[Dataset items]
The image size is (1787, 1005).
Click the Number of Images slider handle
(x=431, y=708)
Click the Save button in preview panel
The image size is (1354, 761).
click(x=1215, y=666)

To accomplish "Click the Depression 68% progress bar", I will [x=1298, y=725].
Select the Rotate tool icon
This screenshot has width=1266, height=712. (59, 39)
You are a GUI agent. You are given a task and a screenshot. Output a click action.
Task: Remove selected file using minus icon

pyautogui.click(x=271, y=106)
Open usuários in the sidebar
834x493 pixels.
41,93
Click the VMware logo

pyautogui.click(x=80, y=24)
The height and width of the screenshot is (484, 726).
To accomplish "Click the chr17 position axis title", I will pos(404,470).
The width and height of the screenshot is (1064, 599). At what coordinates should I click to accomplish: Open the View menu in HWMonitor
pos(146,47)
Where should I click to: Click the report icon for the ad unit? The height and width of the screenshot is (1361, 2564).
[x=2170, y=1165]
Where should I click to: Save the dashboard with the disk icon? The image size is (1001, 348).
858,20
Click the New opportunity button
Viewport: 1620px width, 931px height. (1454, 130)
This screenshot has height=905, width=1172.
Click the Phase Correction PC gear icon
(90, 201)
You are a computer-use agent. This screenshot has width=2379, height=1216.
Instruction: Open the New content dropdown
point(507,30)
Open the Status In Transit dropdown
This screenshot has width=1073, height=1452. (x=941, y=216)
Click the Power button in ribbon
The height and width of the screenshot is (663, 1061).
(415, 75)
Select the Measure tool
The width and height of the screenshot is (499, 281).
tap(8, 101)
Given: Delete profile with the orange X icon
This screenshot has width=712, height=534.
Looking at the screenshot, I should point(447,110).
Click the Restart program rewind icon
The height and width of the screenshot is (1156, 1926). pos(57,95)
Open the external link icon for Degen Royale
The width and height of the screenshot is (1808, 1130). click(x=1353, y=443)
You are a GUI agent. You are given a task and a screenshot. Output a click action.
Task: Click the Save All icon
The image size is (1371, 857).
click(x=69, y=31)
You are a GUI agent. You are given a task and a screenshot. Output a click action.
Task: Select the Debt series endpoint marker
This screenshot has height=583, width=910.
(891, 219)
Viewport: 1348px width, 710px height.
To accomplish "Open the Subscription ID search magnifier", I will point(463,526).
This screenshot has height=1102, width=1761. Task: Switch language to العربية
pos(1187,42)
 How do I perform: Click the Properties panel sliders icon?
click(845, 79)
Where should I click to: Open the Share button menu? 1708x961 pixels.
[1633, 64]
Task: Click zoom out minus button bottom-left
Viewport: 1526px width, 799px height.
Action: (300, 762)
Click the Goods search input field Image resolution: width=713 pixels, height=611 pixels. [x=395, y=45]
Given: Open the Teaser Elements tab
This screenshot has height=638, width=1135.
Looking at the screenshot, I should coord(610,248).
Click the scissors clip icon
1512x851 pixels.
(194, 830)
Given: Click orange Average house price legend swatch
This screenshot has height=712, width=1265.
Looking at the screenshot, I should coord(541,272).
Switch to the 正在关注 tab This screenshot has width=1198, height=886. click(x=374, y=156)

- **Problem requirements**
Count, in the records above, the lines that contain "search", and write only the resulting number.

- **Expected answer**
2